My apologies for a small problem on this blog yesterday. For several hours the layout of the blog was broken, although the material was all accessible I think.
This problem was reported to me by several readers. But when I first looked at it, when I was home briefly between two trips out, I thought it had fixed itself – but apparently it was only fixed in my open Firefox window. When I got back home late in the evening I discovered that the problem was still there. I tracked it down to a problem with the WordPress plugin W3 Total Cache, which (if any of you are interested in the technical details) was apparently trying to “minify” and cache my CSS but was redirecting users to a non-existent CSS file. Neither clearing all caches nor an upgrade to the latest version of W3 Total Cache fixed the problem. Disabling the “minify” feature did.
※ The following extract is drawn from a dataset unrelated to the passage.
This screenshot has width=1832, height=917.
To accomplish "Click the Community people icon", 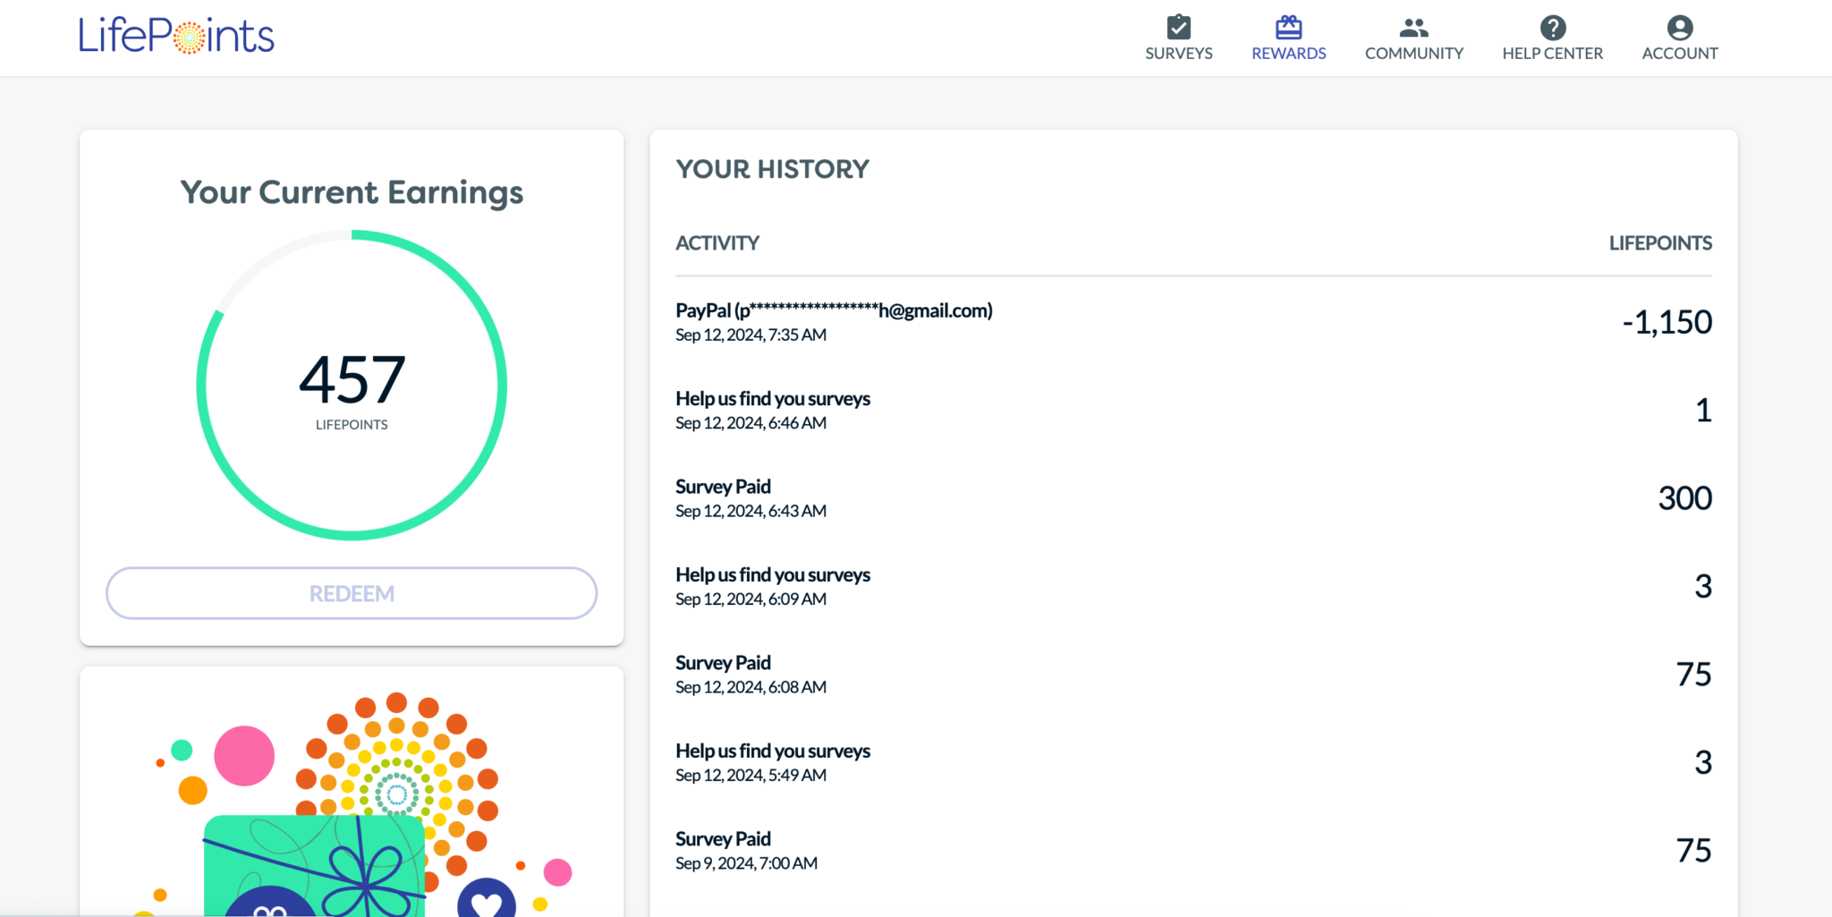I will coord(1413,27).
But my problems have been nothing compared to those of fellow bloggers who have stayed in the dark ages, which I left four years ago, and continue to blog with Blogger. Despite the best efforts of Google, its owner, Blogger still has serious problems. And it has now been out of service for something like twelve hours, and many posts which my dark age blogging friends had published have disappeared. The Blogger team is promising to restore them, but nothing has happened yet. One of those blogging friends, Philip Ritchie, has referred in a tweet to
The great Blogger crisis of 2011.
Last time there was a major glitch with Blogger, for about 25 minutes on 17th March, the team admitted that
The problem was caused by human error. … we will try harder to make Blogger a more reliable service.
Well, Google certainly need to do better with Blogger if they expect the public to have any confidence in their recently announced Chrome laptops, which will depend completely for their operation on online services rather like Blogger.